* **AIM OF THE TASK**:
Each line of the data below that holds the word "start" is to be reported in full.

* **TASK MATERIAL**:
━━━━

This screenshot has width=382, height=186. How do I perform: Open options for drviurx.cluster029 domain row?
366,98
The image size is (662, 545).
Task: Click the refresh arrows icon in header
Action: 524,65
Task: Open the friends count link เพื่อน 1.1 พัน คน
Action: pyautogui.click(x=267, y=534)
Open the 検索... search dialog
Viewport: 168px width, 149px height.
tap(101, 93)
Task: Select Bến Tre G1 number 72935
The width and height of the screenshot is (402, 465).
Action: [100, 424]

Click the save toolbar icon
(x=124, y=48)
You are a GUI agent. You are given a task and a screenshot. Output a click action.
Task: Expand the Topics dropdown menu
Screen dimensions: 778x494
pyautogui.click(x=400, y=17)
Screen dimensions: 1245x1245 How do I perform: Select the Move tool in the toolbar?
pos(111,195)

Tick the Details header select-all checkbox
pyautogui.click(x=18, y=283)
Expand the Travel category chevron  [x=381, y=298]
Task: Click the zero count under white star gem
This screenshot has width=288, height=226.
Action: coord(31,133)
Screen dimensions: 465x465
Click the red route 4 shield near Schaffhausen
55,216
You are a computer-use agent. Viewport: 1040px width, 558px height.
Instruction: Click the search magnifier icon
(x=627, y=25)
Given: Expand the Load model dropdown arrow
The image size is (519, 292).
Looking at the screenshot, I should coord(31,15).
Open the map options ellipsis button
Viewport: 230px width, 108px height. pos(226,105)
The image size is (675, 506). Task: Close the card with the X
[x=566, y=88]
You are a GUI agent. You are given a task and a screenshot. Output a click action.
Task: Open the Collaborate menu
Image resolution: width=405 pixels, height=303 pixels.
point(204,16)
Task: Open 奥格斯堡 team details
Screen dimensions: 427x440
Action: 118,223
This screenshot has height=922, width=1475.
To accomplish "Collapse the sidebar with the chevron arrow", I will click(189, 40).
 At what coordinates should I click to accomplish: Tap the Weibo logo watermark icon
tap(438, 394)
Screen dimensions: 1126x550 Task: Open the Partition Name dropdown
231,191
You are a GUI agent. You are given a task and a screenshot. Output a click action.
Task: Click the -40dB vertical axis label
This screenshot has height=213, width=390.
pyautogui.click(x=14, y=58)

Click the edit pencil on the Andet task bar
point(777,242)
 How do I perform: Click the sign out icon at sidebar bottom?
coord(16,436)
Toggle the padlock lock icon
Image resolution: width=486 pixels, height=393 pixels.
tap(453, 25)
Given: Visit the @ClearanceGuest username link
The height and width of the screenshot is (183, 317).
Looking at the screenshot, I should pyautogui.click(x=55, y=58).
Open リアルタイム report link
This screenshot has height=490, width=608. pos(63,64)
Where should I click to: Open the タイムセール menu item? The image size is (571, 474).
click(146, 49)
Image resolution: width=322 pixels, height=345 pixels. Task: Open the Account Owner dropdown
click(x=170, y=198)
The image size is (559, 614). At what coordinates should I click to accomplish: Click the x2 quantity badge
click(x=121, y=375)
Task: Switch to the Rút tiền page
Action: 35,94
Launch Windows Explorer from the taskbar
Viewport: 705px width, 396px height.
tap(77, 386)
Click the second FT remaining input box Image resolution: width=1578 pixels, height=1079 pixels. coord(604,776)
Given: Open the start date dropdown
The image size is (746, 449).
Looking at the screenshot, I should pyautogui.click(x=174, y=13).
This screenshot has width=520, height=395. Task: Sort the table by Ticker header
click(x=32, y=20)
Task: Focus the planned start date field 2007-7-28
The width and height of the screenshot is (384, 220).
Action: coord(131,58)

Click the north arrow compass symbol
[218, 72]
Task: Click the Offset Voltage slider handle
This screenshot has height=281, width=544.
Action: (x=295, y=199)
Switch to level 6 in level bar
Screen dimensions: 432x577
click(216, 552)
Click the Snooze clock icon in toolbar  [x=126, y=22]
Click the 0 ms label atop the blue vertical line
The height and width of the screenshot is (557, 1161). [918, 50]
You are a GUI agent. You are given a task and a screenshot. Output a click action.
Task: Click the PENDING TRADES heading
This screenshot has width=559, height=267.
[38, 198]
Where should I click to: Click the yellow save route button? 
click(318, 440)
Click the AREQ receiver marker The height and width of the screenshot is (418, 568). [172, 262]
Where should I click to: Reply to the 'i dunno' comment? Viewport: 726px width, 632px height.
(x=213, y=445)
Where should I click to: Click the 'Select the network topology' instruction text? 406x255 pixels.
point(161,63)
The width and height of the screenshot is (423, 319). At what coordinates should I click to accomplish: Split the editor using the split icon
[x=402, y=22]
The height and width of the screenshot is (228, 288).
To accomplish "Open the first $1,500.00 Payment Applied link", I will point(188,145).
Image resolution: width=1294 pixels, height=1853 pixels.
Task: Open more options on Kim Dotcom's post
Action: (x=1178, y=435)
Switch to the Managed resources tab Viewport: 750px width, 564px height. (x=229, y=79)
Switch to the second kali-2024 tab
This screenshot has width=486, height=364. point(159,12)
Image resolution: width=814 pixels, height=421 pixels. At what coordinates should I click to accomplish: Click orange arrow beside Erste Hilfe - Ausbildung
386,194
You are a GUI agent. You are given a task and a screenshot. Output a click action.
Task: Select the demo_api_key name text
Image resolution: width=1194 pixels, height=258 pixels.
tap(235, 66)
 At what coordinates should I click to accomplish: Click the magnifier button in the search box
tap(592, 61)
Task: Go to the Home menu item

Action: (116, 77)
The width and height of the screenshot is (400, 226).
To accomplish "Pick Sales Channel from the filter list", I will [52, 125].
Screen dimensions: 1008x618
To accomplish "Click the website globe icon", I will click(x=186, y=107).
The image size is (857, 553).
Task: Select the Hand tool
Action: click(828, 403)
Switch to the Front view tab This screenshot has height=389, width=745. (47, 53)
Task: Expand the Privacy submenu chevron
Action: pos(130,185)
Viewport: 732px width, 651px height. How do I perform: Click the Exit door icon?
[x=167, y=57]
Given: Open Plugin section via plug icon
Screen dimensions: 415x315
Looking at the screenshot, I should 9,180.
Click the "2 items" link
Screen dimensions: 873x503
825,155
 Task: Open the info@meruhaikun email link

━━━━

* **OUTPUT**:
Given: Open the start date dropdown
Task: Focus the planned start date field 2007-7-28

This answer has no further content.